• _What is required_: The reply should return the data in full, exactly as written.

[Stored items]
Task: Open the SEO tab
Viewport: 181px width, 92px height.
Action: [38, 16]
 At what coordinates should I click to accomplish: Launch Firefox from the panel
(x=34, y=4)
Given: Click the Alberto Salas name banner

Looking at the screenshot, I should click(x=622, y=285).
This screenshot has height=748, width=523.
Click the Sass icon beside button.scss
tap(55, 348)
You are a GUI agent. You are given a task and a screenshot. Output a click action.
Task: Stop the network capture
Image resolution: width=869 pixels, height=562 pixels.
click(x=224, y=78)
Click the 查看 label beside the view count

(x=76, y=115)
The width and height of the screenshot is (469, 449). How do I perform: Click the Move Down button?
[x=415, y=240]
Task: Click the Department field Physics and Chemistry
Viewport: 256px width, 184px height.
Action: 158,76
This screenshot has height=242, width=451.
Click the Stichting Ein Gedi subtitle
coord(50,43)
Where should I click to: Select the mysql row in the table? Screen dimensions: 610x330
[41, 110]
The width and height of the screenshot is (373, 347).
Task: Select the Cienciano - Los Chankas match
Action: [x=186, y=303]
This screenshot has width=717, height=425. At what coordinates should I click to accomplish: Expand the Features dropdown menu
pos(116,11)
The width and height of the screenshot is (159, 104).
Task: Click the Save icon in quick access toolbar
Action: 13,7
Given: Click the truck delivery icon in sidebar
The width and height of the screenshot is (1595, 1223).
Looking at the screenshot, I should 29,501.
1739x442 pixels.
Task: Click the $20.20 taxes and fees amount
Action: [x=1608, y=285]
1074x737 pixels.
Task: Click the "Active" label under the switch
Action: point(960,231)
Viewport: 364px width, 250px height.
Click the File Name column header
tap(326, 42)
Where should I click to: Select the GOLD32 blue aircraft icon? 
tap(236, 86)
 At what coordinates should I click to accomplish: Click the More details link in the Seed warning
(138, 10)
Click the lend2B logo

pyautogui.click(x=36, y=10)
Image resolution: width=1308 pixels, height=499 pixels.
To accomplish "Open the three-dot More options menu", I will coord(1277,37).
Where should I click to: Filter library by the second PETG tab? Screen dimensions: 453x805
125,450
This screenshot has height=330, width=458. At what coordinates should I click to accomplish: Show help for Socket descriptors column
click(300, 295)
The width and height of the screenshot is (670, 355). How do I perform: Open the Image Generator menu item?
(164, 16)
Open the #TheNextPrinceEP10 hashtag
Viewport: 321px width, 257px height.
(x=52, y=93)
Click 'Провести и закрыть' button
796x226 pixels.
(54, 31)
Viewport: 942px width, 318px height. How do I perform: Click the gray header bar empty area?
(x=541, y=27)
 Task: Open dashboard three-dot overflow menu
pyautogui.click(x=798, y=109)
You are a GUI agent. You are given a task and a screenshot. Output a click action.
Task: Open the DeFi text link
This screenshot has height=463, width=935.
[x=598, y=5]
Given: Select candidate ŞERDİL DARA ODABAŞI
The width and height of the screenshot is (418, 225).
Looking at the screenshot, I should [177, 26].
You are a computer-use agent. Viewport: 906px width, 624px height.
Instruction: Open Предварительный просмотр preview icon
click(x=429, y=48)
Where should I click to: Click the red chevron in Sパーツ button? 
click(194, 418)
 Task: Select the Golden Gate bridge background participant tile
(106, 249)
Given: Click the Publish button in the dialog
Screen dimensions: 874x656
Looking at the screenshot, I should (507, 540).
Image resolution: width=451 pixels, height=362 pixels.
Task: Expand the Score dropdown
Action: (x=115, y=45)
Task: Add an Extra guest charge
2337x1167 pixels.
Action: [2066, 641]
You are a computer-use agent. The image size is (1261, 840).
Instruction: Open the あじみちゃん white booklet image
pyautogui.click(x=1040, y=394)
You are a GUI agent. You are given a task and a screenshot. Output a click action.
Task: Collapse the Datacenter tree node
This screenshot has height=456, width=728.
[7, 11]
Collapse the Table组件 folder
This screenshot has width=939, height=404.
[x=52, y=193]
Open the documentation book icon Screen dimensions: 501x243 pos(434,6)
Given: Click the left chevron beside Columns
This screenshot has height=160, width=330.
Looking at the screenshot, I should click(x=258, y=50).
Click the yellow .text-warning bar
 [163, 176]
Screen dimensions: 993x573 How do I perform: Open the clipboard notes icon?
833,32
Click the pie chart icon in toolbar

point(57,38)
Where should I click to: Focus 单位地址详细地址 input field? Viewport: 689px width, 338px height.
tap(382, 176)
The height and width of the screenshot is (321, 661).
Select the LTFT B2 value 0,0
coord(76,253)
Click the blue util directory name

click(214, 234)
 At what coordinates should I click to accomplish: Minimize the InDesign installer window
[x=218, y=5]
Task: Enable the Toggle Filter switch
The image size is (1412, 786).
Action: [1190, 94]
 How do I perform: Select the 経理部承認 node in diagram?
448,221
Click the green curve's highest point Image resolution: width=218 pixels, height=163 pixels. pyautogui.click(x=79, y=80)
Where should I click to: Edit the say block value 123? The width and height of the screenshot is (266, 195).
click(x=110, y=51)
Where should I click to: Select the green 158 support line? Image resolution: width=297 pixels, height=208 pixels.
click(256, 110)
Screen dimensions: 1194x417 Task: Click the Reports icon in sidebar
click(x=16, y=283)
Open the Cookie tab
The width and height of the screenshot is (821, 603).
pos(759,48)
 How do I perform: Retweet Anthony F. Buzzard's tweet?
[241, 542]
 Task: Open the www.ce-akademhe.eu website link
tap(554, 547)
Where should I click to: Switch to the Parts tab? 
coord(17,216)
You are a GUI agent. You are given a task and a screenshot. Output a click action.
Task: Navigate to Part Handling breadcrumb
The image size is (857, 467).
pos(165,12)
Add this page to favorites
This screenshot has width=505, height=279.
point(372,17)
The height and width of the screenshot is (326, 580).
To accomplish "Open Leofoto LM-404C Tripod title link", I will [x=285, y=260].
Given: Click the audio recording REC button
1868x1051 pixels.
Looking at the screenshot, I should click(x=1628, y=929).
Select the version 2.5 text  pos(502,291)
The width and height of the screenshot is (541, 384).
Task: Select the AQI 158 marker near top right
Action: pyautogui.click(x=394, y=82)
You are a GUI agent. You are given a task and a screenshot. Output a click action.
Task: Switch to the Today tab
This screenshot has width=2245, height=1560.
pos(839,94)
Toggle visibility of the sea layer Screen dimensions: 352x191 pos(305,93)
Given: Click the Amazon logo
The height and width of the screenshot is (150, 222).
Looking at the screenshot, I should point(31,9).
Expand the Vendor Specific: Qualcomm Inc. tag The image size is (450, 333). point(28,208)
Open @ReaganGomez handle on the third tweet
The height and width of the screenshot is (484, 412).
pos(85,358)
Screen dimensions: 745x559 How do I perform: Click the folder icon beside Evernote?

• _Solution to the exercise_:
Task: Open the SEO tab
Viewport: 181px width, 92px height.
Action: [38, 16]
 At what coordinates should I click to accomplish: Launch Firefox from the panel
(x=34, y=4)
Given: Click the Alberto Salas name banner

Looking at the screenshot, I should click(x=622, y=285).
This screenshot has height=748, width=523.
Click the Sass icon beside button.scss
tap(55, 348)
You are a GUI agent. You are given a task and a screenshot. Output a click action.
Task: Stop the network capture
Image resolution: width=869 pixels, height=562 pixels.
click(x=224, y=78)
Click the 查看 label beside the view count

(x=76, y=115)
The width and height of the screenshot is (469, 449). How do I perform: Click the Move Down button?
[x=415, y=240]
Task: Click the Department field Physics and Chemistry
Viewport: 256px width, 184px height.
Action: 158,76
This screenshot has height=242, width=451.
Click the Stichting Ein Gedi subtitle
coord(50,43)
Where should I click to: Select the mysql row in the table? Screen dimensions: 610x330
[41, 110]
The width and height of the screenshot is (373, 347).
Task: Select the Cienciano - Los Chankas match
Action: [x=186, y=303]
This screenshot has width=717, height=425. At what coordinates should I click to accomplish: Expand the Features dropdown menu
pos(116,11)
The width and height of the screenshot is (159, 104).
Task: Click the Save icon in quick access toolbar
Action: 13,7
Given: Click the truck delivery icon in sidebar
The width and height of the screenshot is (1595, 1223).
Looking at the screenshot, I should 29,501.
1739x442 pixels.
Task: Click the $20.20 taxes and fees amount
Action: [x=1608, y=285]
1074x737 pixels.
Task: Click the "Active" label under the switch
Action: point(960,231)
Viewport: 364px width, 250px height.
Click the File Name column header
tap(326, 42)
Where should I click to: Select the GOLD32 blue aircraft icon? 
tap(236, 86)
 At what coordinates should I click to accomplish: Click the More details link in the Seed warning
(138, 10)
Click the lend2B logo

pyautogui.click(x=36, y=10)
Image resolution: width=1308 pixels, height=499 pixels.
To accomplish "Open the three-dot More options menu", I will coord(1277,37).
Where should I click to: Filter library by the second PETG tab? Screen dimensions: 453x805
125,450
This screenshot has height=330, width=458. At what coordinates should I click to accomplish: Show help for Socket descriptors column
click(300, 295)
The width and height of the screenshot is (670, 355). How do I perform: Open the Image Generator menu item?
(164, 16)
Open the #TheNextPrinceEP10 hashtag
Viewport: 321px width, 257px height.
(x=52, y=93)
Click 'Провести и закрыть' button
796x226 pixels.
(54, 31)
Viewport: 942px width, 318px height. How do I perform: Click the gray header bar empty area?
(x=541, y=27)
 Task: Open dashboard three-dot overflow menu
pyautogui.click(x=798, y=109)
You are a GUI agent. You are given a task and a screenshot. Output a click action.
Task: Open the DeFi text link
This screenshot has height=463, width=935.
[x=598, y=5]
Given: Select candidate ŞERDİL DARA ODABAŞI
The width and height of the screenshot is (418, 225).
Looking at the screenshot, I should [177, 26].
You are a computer-use agent. Viewport: 906px width, 624px height.
Instruction: Open Предварительный просмотр preview icon
click(x=429, y=48)
Where should I click to: Click the red chevron in Sパーツ button? 
click(194, 418)
 Task: Select the Golden Gate bridge background participant tile
(106, 249)
Given: Click the Publish button in the dialog
Screen dimensions: 874x656
Looking at the screenshot, I should (507, 540).
Image resolution: width=451 pixels, height=362 pixels.
Task: Expand the Score dropdown
Action: (x=115, y=45)
Task: Add an Extra guest charge
2337x1167 pixels.
Action: [2066, 641]
You are a computer-use agent. The image size is (1261, 840).
Instruction: Open the あじみちゃん white booklet image
pyautogui.click(x=1040, y=394)
You are a GUI agent. You are given a task and a screenshot. Output a click action.
Task: Collapse the Datacenter tree node
This screenshot has height=456, width=728.
[7, 11]
Collapse the Table组件 folder
This screenshot has width=939, height=404.
[x=52, y=193]
Open the documentation book icon Screen dimensions: 501x243 pos(434,6)
Given: Click the left chevron beside Columns
This screenshot has height=160, width=330.
Looking at the screenshot, I should click(x=258, y=50).
Click the yellow .text-warning bar
 [163, 176]
Screen dimensions: 993x573 How do I perform: Open the clipboard notes icon?
833,32
Click the pie chart icon in toolbar

point(57,38)
Where should I click to: Focus 单位地址详细地址 input field? Viewport: 689px width, 338px height.
tap(382, 176)
The height and width of the screenshot is (321, 661).
Select the LTFT B2 value 0,0
coord(76,253)
Click the blue util directory name

click(214, 234)
 At what coordinates should I click to accomplish: Minimize the InDesign installer window
[x=218, y=5]
Task: Enable the Toggle Filter switch
The image size is (1412, 786).
Action: [1190, 94]
 How do I perform: Select the 経理部承認 node in diagram?
448,221
Click the green curve's highest point Image resolution: width=218 pixels, height=163 pixels. pyautogui.click(x=79, y=80)
Where should I click to: Edit the say block value 123? The width and height of the screenshot is (266, 195).
click(x=110, y=51)
Where should I click to: Select the green 158 support line? Image resolution: width=297 pixels, height=208 pixels.
click(256, 110)
Screen dimensions: 1194x417 Task: Click the Reports icon in sidebar
click(x=16, y=283)
Open the Cookie tab
The width and height of the screenshot is (821, 603).
pos(759,48)
 How do I perform: Retweet Anthony F. Buzzard's tweet?
[241, 542]
 Task: Open the www.ce-akademhe.eu website link
tap(554, 547)
Where should I click to: Switch to the Parts tab? 
coord(17,216)
You are a GUI agent. You are given a task and a screenshot. Output a click action.
Task: Navigate to Part Handling breadcrumb
The image size is (857, 467).
pos(165,12)
Add this page to favorites
This screenshot has width=505, height=279.
point(372,17)
The height and width of the screenshot is (326, 580).
To accomplish "Open Leofoto LM-404C Tripod title link", I will [x=285, y=260].
Given: Click the audio recording REC button
1868x1051 pixels.
Looking at the screenshot, I should click(x=1628, y=929).
Select the version 2.5 text  pos(502,291)
The width and height of the screenshot is (541, 384).
Task: Select the AQI 158 marker near top right
Action: pyautogui.click(x=394, y=82)
You are a GUI agent. You are given a task and a screenshot. Output a click action.
Task: Switch to the Today tab
This screenshot has width=2245, height=1560.
pos(839,94)
Toggle visibility of the sea layer Screen dimensions: 352x191 pos(305,93)
Given: Click the Amazon logo
The height and width of the screenshot is (150, 222).
Looking at the screenshot, I should point(31,9).
Expand the Vendor Specific: Qualcomm Inc. tag The image size is (450, 333). point(28,208)
Open @ReaganGomez handle on the third tweet
The height and width of the screenshot is (484, 412).
pos(85,358)
Screen dimensions: 745x559 How do I perform: Click the folder icon beside Evernote?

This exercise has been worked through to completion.